Text provided>
# # # # # # #
Monster Cable has developed a turnkey merchandising and sales-training program designed to reverse the fortunes of the audio-component business and boost the declining attachment rate of home-theater-in-a-box (HTiB) systems to flat-screen TVs.

“If salespeople don’t present what you can do with audio, what do you expect?” founder and “head monster” Noel Lee told TWICE. “We want to create a way to properly show the sales floor how to present today’s audio and video technologies to consumers.”

Called the Monster Reference Home Theater Music Experience (MRHTME), the program will help the industry sell more components and thus provide more opportunity for dealers to sell the cables that connect them and the power-conditioning products that help them sound better, Lee said. The program could also help reverse softness that has begun to emerge in the HTiB market, he added. “If you take the customer through the experience, you might be able to sell Monster Cable products, but for sure you will get more A/V component customers and HTiB customers.”
# # # # # # #
Short problem A> Scale the entries from the line that has "Desist (324, 588)" through the line that has "hyperventilation [441, 378]", including both. Give every line again, requests included, with each coordinate in the answers multiplied by 1.65 and rounded to a whole number, halves rounded up.
The entries below are unrelated to the Monster Cable article.
# # # # # # #
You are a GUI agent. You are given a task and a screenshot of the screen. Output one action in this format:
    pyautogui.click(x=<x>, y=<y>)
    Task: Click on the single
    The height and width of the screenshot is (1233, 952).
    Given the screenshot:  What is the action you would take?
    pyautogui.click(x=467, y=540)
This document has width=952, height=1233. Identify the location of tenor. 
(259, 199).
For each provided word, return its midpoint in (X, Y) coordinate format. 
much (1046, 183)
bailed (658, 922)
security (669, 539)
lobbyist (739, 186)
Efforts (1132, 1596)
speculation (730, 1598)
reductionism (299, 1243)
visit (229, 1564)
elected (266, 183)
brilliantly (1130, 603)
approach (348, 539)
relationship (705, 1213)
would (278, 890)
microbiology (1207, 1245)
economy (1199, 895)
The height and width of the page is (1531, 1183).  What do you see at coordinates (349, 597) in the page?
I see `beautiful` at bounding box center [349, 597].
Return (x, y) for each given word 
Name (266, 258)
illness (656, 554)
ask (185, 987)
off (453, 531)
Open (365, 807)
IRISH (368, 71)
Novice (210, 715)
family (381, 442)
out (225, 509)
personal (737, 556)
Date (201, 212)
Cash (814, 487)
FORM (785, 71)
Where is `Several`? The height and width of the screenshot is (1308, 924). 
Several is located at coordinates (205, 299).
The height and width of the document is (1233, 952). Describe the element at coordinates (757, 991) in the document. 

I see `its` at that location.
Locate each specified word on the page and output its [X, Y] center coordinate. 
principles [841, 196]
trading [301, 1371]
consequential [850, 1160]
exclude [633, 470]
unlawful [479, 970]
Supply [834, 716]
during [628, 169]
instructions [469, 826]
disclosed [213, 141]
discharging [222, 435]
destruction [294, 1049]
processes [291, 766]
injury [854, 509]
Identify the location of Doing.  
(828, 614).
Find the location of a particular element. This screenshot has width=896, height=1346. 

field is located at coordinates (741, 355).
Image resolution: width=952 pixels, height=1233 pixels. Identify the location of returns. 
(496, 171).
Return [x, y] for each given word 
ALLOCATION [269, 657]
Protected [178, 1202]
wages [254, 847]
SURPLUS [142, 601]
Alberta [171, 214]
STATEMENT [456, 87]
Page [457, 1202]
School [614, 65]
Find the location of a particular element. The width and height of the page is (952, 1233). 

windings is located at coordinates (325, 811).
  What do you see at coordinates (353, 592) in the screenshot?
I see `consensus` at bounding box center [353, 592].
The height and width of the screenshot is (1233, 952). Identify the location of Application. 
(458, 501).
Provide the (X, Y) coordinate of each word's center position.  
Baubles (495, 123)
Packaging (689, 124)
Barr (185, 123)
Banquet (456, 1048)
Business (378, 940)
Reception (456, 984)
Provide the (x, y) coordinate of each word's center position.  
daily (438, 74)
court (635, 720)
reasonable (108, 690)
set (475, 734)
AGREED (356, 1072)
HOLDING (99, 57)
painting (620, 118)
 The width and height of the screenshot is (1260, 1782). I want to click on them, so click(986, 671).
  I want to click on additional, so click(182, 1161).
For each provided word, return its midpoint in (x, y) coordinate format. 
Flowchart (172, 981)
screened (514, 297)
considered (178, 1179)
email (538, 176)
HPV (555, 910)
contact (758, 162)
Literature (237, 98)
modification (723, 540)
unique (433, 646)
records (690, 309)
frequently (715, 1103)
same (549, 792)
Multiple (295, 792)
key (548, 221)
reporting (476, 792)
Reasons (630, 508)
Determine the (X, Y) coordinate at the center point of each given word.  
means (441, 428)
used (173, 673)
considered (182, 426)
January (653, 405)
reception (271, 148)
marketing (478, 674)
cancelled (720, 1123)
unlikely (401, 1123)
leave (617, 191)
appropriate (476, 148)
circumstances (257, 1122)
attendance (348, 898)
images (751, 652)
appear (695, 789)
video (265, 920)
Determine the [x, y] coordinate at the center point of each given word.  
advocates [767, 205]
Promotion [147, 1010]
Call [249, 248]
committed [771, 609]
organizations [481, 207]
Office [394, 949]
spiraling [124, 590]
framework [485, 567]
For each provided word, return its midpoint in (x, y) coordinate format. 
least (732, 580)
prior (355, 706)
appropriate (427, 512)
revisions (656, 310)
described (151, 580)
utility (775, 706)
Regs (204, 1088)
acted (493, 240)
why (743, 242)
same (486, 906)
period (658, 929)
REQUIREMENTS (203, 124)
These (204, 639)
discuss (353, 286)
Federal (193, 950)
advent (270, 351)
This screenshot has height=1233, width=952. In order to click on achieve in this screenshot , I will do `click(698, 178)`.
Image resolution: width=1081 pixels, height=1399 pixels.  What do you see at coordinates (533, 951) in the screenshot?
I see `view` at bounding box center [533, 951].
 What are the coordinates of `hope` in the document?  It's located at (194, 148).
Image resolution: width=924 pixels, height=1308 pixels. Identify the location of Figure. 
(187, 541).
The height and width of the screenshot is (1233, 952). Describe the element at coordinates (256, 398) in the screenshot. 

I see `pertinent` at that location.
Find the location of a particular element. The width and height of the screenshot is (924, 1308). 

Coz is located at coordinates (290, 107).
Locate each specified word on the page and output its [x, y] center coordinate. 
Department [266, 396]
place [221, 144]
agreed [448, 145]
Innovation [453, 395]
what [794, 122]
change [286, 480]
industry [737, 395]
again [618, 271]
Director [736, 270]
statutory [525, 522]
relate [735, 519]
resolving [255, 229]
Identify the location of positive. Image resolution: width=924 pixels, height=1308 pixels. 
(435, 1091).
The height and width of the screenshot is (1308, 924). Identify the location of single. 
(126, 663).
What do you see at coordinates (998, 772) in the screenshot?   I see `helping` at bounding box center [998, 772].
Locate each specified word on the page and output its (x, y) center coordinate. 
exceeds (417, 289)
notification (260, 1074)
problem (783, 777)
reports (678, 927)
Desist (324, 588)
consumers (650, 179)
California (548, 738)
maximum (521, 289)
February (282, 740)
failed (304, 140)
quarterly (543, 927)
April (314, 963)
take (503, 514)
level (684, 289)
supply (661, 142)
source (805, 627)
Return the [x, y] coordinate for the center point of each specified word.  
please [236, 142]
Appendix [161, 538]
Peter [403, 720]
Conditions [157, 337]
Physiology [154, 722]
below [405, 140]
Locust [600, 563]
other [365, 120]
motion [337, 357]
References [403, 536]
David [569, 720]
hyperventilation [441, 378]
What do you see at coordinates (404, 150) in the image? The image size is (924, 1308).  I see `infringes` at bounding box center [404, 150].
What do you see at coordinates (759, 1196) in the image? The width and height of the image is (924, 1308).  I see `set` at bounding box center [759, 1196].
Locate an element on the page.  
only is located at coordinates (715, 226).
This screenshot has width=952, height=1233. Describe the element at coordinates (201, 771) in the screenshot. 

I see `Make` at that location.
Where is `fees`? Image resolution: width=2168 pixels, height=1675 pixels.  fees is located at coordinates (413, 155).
# # # # # # #
Short problem B>
Answer these questions on the Monster Cable article:
(i) What is the full name abbreviated as MRHTME?
(ii) Which publication did Noel Lee speak to?
(iii) Which declining rate is the program designed to boost?

Written response A>
Desist (535, 970)
consumers (1073, 295)
California (904, 1218)
maximum (860, 477)
February (465, 1221)
failed (502, 231)
quarterly (896, 1530)
April (518, 1589)
take (830, 848)
level (1129, 477)
supply (1091, 234)
source (1328, 1035)
Return the [x, y] coordinate for the center point of each specified word.  
please [389, 234]
Appendix [266, 888]
Peter [665, 1188]
Conditions [259, 556]
Physiology [254, 1191]
below [668, 231]
Locust [990, 929]
other [602, 198]
motion [556, 589]
References [665, 884]
David [939, 1188]
hyperventilation [728, 624]

Written response B>
(i) Monster Reference Home Theater Music Experience
(ii) TWICE
(iii) The attachment rate of home-theater-in-a-box (HTiB) systems to flat-screen TVs